CoSphere PhD Project

For many applications running on a mobile device, the ability to adapt to changing network resources plays an important role in providing a good service to the user. Applications can adapt based on the current state as well as based on the prediction of the future state of available resources.

The CoSphere PhD project investigates mechanisms that support applications in making decisions on network resource usage on mobile devices. It consists of two main parts. The first part defines and validates a system service that brings network resource awareness and control to these applications, in the form of a network resource abstraction. The second part investigates the possibilities to optimize network resource usage given the mobility patterns of the user. This network resource adaptation based on previous experience is validated with real-user mobility traces collected on multi-homed devices.
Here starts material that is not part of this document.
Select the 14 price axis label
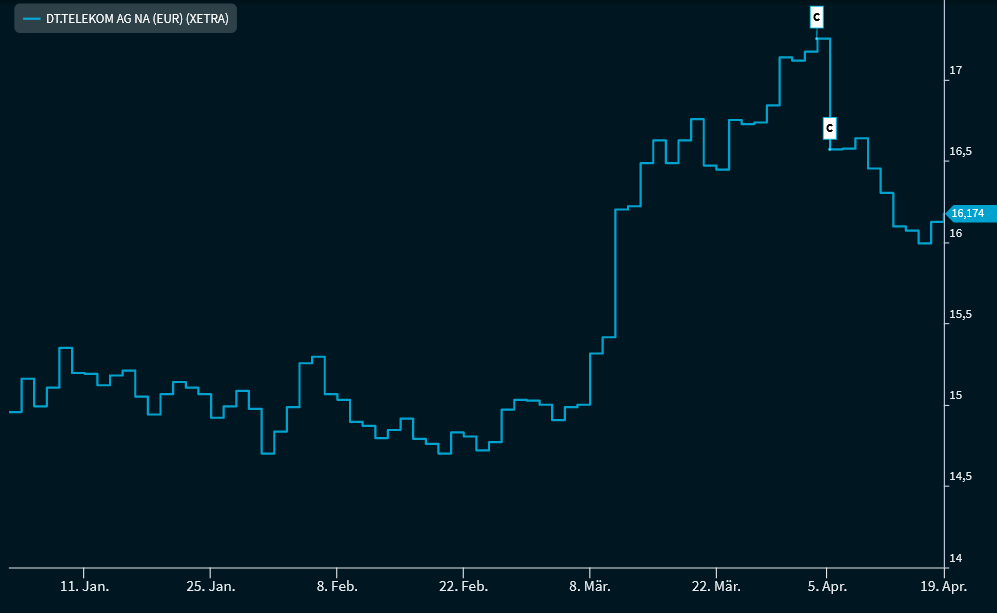The height and width of the screenshot is (613, 997). [955, 559]
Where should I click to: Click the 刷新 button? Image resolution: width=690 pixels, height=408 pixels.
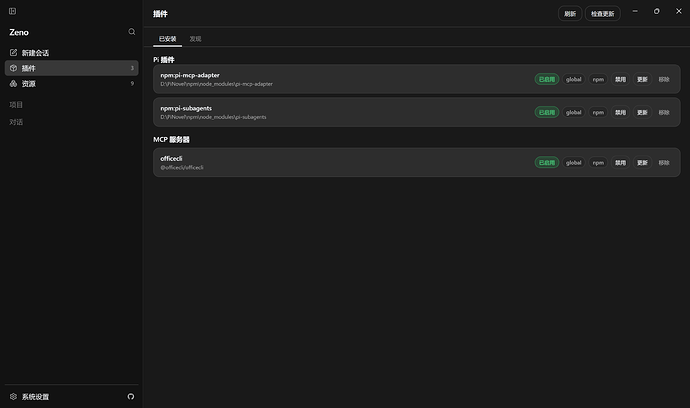[x=570, y=14]
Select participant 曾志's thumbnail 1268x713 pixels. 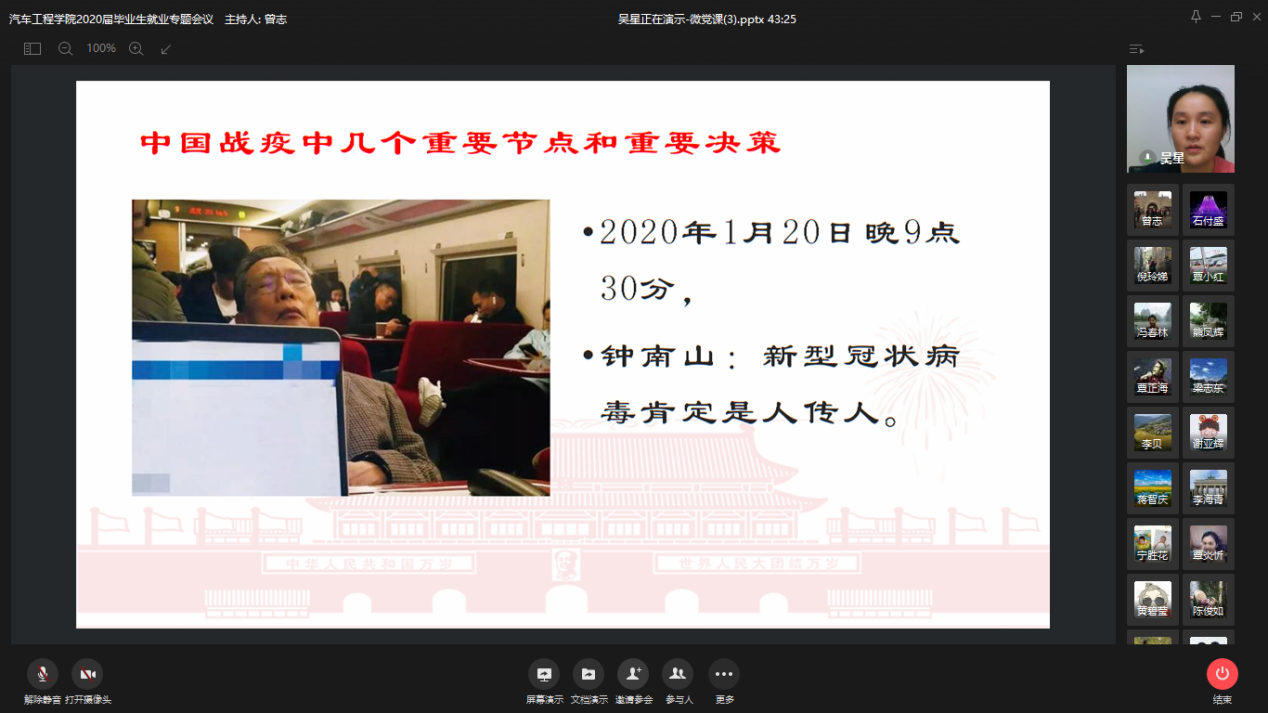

The properties of network resources on mobile devices are dynamic in many situations. As users are mobile, they walk in and out of range of wireless networks, often experience fluctuations in throughput capacity, and obtain different levels of support for IP connectivity. Depending on their specific needs, mobile applications benefit from taking into account aspects of these dynamics - for instance, by adapting data rates to maximum available capacity or controlling when to scan and activate specific networks. Contrary to some approaches to mobility and roaming, we argue that network and link layer aspects cannot be fully hidden from applications but must be exposed in a flexible manner (MobiSys paper and PerWare paper). To support applications in dealing with this cross-layer resource awareness and control, we have developed an extensible network resource model (NRM) that describes the available network entities and their interrelationships below the application layer (COMSWARE paper and IEEE Internet Computing paper). Applications can take different views on available network resources using the NRM such that they provide just enough information to match with the applications' decision making needs. They connect to the network abstraction layer (NAL) service on the mobile device to be notified of changes and to control available resources.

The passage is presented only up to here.